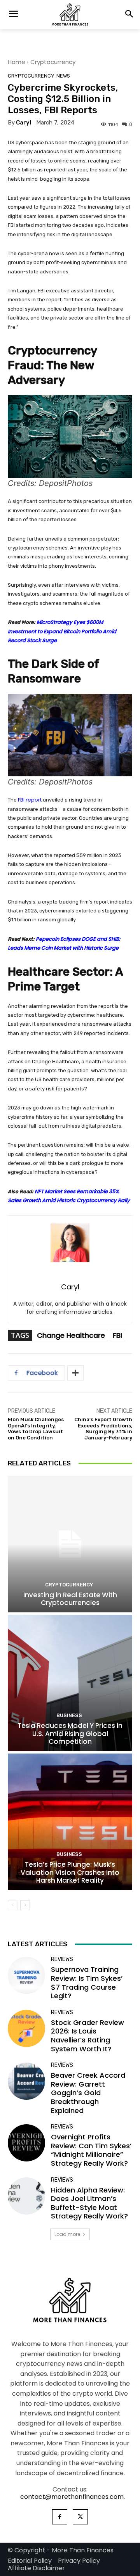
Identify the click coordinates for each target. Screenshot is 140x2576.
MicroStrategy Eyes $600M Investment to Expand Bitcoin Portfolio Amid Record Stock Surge (62, 631)
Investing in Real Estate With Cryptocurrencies (70, 1598)
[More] (75, 1373)
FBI (117, 1335)
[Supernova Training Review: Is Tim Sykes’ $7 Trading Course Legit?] (26, 1975)
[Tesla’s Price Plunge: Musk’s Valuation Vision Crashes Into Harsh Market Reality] (70, 1822)
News (63, 75)
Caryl (23, 123)
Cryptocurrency (52, 62)
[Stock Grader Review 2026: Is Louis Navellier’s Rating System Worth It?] (26, 2028)
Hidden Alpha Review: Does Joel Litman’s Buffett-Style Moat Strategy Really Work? (89, 2203)
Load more (67, 2234)
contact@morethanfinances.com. (72, 2496)
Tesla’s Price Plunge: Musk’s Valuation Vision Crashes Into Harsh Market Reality (70, 1872)
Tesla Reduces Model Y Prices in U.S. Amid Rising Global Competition (70, 1733)
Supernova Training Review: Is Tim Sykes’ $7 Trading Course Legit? (86, 1982)
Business (69, 1715)
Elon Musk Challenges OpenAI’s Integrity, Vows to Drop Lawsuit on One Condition (36, 1429)
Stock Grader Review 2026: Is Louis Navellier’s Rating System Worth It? (87, 2036)
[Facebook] (59, 2516)
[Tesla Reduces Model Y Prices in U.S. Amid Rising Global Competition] (70, 1683)
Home (16, 62)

=======

▸ TASK TO CARRY OUT:
Please set the data above down exactly, with the pictures removed.

▸ RESULT:
Identify the click coordinates for each target. Screenshot is 140x2576.
MicroStrategy Eyes $600M Investment to Expand Bitcoin Portfolio Amid Record Stock Surge (62, 631)
Investing in Real Estate With Cryptocurrencies (70, 1598)
[More] (75, 1373)
FBI (117, 1335)
[Supernova Training Review: Is Tim Sykes’ $7 Trading Course Legit?] (26, 1975)
[Tesla’s Price Plunge: Musk’s Valuation Vision Crashes Into Harsh Market Reality] (70, 1822)
News (63, 75)
Caryl (23, 123)
Cryptocurrency (52, 62)
[Stock Grader Review 2026: Is Louis Navellier’s Rating System Worth It?] (26, 2028)
Hidden Alpha Review: Does Joel Litman’s Buffett-Style Moat Strategy Really Work? (89, 2203)
Load more (67, 2234)
contact@morethanfinances.com. (72, 2496)
Tesla’s Price Plunge: Musk’s Valuation Vision Crashes Into Harsh Market Reality (70, 1872)
Tesla Reduces Model Y Prices in U.S. Amid Rising Global Competition (70, 1733)
Supernova Training Review: Is Tim Sykes’ $7 Trading Course Legit? (86, 1982)
Business (69, 1715)
Elon Musk Challenges OpenAI’s Integrity, Vows to Drop Lawsuit on One Condition (36, 1429)
Stock Grader Review 2026: Is Louis Navellier’s Rating System Worth It? (87, 2036)
[Facebook] (59, 2516)
[Tesla Reduces Model Y Prices in U.S. Amid Rising Global Competition] (70, 1683)
Home (16, 62)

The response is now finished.